Mean AROC curve evaluation for various TAP predictors

Table 2 p-values for the observed AROC difference between TAP Hunter and each of the existing TAP predictors for nonamers ligands predictions

Web-server implementation and description

The execution of the TAP Hunter web-server comprises of two segments, the front and the back end. The front end, written in HTML and JavaScript, consists of the web-interface designed for user input sequence(s) as well as the references and databases used for the collection of the training and evaluation datasets. The back end administration is run by several modules (written in Perl, JavaScript, HTML, CGI and Java) for (i) the input sequence(s) error assessment, (ii) the cleavage of protein sequence into the user defined peptide length, (iii) the generation sequence feature vectors, the operation of SVM-light package and (iv) output of results. TAP Hunter has been rigorously tested on Internet Explorer (IE) and Mozilla Firefox browsers and is expected to perform on other major web browsers. Typically the processing time required to perform TAP-peptide binding affinity prediction operation for 566 nonamer peptides is less than 30 seconds.

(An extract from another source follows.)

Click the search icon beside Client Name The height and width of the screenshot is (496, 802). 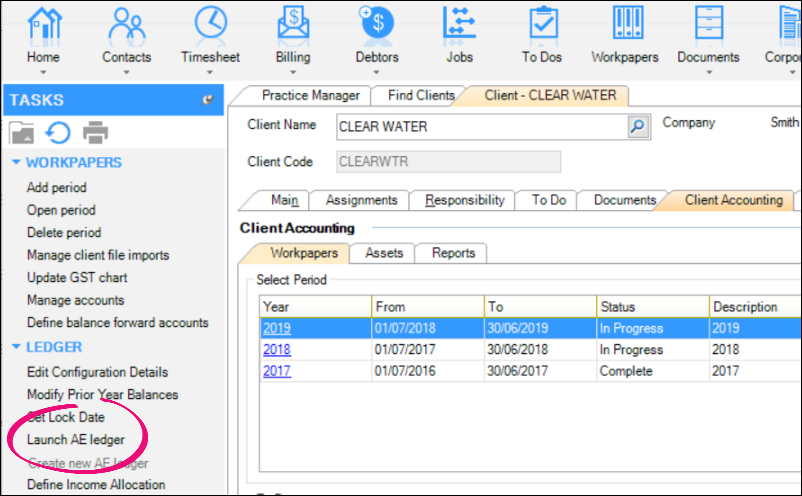[x=637, y=126]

The operation of TAP Hunter is simple, flexible and user-friendly (Figure 2). TAP Hunter allows prediction for both short-length peptides and pathogen proteins to be screened for TAP binding peptides. Users either input sequence(s) in fasta format in the textbox or upload text file containing the sequence(s) to perform prediction. For short length peptide prediction, the maximum peptide length allowed is 21 amino acid residues while for protein sequence type prediction is limited to a maximum peptide length of 12 amino acid residues.

Figure 2
figure 2

Snapshot of the prediction process using TAP-HunterThe results are presented as a sortable table according to the selected parameters at the top.

Discussion and conclusion

The complex molecular mechanism involved in antigen processing and presentation pathway has impeded our capability to predict the adaptive nature of immune responses confidently. Discovery through experimental evaluation is expensive and time-consuming. Yet, usage of computational methods to complement laboratory experiments is likely to expedite the knowledge discovery in immunology. Particularly in recent years, we have seen increased attempts to simulate the cell-mediated immune system by integrating the proteasome, TAP, and HLA components of the antigen processing and presentation pathway [1922]. A study by Doytchinova and colleagues in 2004 has shown that TAP pre-selection could reduce the number of non-binders from 10% (TAP-independent) to 33% (TAP-dependent). In this aspect, TAP Hunter derives its feature vectors from the N- and C- terminal positions of TAP ligands that are known to exhibit binding motifs and most heavily influence the TAP binding affinity [57]. Our investigation has shown that this innovative solution is equally adept or even superior in discriminating nonamer TAP binding peptides than all current nonamer TAP predictors. Further refinement in the feature selection procedure may enable the development of TAP Hunter into a practical tool for pre-selecting T cell epitopes.